What this exercise asks.
1 – From the article on air quality, repeat the text word for word, starting with "On the other" and going on through "to 30%. Yikes.".
2 – Decide whether each statement below agrees with the article on air quality. Answer yes or no for each, and quote the article's deciding words. (a) Research cited in the article says air quality improved by up to 40% in certain areas during COVID-19 lockdown. (b) The article recommends spreading essential oils directly around the living room. (c) The article says stagnant air increases the presence of airborne bacteria, mold, and dust mites.

Selected passage.
◆ ◆ ◆ ◆

An interesting phenomenon occurred during the coronavirus shutdown: Air quality around the world improved. Of particular note is the air improvements in Asia. During the height of the lockdown, the smog-clogged skies of China became clear, for the first time in a century, Mount Everest was visible from Bihar, India, and satellites showed clear images above Beijing.
According to an article in phys.org, newly-published research suggests that air quality improved by up to 40% while certain areas were in COVID-19 lockdown.
On the other hand, while outside air improved, indoor air quality seems to have worsened, and it’s not just because of the mold in your uncleaned refrigerator. As the masses stayed inside to ride out the pandemic, inside air deteriorated. According to a Scientific American article, indoor air quality worsened to the point that carbon dioxide levels and the presence of volatile organic compounds increased by up to 30%. Yikes.
So that begs the question. What can we do to keep our “indoor” air healthy? Here a few suggestions.
Stagnant air creates all sorts of problems. It increases the presence of airborne bacteria, mold, and dust mites. Not to mention the odor. You may not notice it, but visitors will.
You can improve ventilation by regularly replacing the filter on your HVAC system, keeping your air ducts clean, and opening the windows once and while.
Have Indoor House Plants
Yes, your 3rd grade teacher was right. Plants really do convert CO2 in to O2. Photosynthesis doesn’t just work with outdoor plants. It works indoors, too! So, not only are plants great to look at, they also do a great job cleaning the air.
Use Essential Oils
There is a growing body of articles pointing to the air-cleansing power of essential oils. Here is a good scholarly one to begin with. I’m convinced enough to recommend this idea to you. Just remember, use a diffuser! Don’t throw a bunch of oil around your living room 🙂
Even after you’ve applied these steps, there is one MAJOR step you mustn’t forget! Ensure you have a WORKING CARBON MONOXIDE DETECTOR. It just might save your life.

◆ ◆ ◆ ◆

Data shown.

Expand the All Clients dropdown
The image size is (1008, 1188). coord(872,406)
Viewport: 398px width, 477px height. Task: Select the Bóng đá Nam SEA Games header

◆ ◆ ◆ ◆

Answers by task.
1 –
On the other hand, while outside air improved, indoor air quality seems to have worsened, and it’s not just because of the mold in your uncleaned refrigerator. As the masses stayed inside to ride out the pandemic, inside air deteriorated. According to a Scientific American article, indoor air quality worsened to the point that carbon dioxide levels and the presence of volatile organic compounds increased by up to 30%. Yikes.

2 –
(a) Yes: "air quality improved by up to 40% while certain areas were in COVID-19 lockdown"
(b) No: "use a diffuser! Don’t throw a bunch of oil around your living room"
(c) Yes: "It increases the presence of airborne bacteria, mold, and dust mites."